Nearly 21,000 Louisiana businesses received more than $262 million in grants to help them weather the impact of the coronavirus pandemic, under a program managed by state Treasurer John Schroder and financed by lawmakers with federal aid.

The grants averaged about $12,650, the Republican state treasurer said of a program that ended in December after it ran out of cash and hit a federally mandated deadline to spend the coronavirus money.

“The Main Street Recovery Grant Program kept businesses open,” Schroder said Thursday. “It gave businesses a fighting chance.”

Of the 20,751 businesses that received grants, Schroder said nearly half had gotten no assistance from other federal grant programs created by Congress to help struggling companies. Grants went to retailers, restaurants, construction companies, real estate rental businesses, manufacturers, agriculture businesses and more. A full list of the grantees is available on the treasurer’s office website.
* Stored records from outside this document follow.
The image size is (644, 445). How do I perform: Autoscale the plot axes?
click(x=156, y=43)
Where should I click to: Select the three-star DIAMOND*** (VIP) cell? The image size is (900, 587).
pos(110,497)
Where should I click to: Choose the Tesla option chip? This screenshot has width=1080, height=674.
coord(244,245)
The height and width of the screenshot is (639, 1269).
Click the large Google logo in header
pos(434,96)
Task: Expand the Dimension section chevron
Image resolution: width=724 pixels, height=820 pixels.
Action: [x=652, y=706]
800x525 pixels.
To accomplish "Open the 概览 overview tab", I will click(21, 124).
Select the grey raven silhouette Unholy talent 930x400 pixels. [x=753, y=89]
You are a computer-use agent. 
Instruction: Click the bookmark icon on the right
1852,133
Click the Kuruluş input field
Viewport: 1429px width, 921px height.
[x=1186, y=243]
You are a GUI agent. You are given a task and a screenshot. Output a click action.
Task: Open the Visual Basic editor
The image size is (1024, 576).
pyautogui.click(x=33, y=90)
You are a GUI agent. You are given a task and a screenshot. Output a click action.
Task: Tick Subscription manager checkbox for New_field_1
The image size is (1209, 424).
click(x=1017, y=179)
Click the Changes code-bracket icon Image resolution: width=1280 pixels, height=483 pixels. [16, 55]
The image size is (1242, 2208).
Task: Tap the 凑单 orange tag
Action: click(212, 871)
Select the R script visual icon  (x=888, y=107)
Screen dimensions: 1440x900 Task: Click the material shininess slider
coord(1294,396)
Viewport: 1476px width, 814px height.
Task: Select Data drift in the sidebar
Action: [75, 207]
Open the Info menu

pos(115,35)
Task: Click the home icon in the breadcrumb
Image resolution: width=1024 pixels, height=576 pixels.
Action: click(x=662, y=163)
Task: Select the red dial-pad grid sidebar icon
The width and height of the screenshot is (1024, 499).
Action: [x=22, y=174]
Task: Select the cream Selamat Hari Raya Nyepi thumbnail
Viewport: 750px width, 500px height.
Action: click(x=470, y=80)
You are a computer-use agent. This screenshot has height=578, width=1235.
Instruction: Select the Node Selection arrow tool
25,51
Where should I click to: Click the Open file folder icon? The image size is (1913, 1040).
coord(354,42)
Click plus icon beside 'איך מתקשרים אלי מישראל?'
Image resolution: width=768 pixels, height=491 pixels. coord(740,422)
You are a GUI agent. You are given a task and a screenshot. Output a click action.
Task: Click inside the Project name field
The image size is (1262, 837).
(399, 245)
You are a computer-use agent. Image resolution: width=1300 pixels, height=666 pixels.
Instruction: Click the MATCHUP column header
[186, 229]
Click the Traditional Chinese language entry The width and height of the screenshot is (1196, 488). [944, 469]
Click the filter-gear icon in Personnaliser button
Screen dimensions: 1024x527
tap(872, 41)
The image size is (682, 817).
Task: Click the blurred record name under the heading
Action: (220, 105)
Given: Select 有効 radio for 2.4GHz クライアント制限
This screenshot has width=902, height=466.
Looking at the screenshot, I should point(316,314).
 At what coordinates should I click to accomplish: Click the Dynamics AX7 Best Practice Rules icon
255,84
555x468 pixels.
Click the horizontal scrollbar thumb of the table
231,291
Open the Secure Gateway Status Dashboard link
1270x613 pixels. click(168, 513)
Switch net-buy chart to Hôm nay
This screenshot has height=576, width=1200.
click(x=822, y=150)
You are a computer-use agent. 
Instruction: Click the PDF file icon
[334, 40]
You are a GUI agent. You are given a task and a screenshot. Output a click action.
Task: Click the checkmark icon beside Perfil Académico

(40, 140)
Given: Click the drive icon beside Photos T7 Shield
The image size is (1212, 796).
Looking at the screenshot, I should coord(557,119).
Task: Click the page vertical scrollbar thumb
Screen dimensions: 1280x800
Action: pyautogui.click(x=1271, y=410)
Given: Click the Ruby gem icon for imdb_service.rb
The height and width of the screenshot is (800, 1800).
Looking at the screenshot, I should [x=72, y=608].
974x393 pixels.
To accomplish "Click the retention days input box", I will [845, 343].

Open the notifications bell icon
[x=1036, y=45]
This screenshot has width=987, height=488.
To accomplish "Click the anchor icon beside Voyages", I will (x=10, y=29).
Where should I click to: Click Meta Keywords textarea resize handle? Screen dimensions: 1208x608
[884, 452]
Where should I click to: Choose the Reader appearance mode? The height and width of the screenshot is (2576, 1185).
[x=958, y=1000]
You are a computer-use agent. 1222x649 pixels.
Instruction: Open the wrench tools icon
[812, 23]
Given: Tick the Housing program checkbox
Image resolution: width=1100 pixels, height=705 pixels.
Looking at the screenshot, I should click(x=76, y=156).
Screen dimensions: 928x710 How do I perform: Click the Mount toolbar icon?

The state’s grant program denied nearly 14,000 Louisiana businesses because they didn’t meet criteria set by state lawmakers. Another 6,000 applicants were deemed eligible, but the program had no money to give them.

Lawmakers set aside $275 million in federal coronavirus aid for the program, which offered grants up to $15,000 to help businesses with expenses related to the pandemic. Schroder’s office spent more than $12 million — slightly less than the $15 million lawmakers made available — for administrative costs.

To be eligible, businesses had to be located in Louisiana. They couldn’t have had more than 50 full-time workers as of March 1, 2020, before Louisiana saw its first confirmed case of COVID-19. They couldn’t be a subsidiary of or owned by a larger company with more than 50 full-time employees.

Lawmakers guaranteed that $40 million must be spent on grants to assist minority-owned, women-owned and veteran-owned businesses. Schroder said four times that amount, $161 million, went to businesses in those categories.

Of the nearly 21,000 grant recipients, Schroder said 166 companies submitted fraudulent applications and shouldn’t have gotten assistance. The treasurer’s office is demanding they return the $1.5 million they received, and 107 were turned over to the state’s inspector general for further fraud investigations.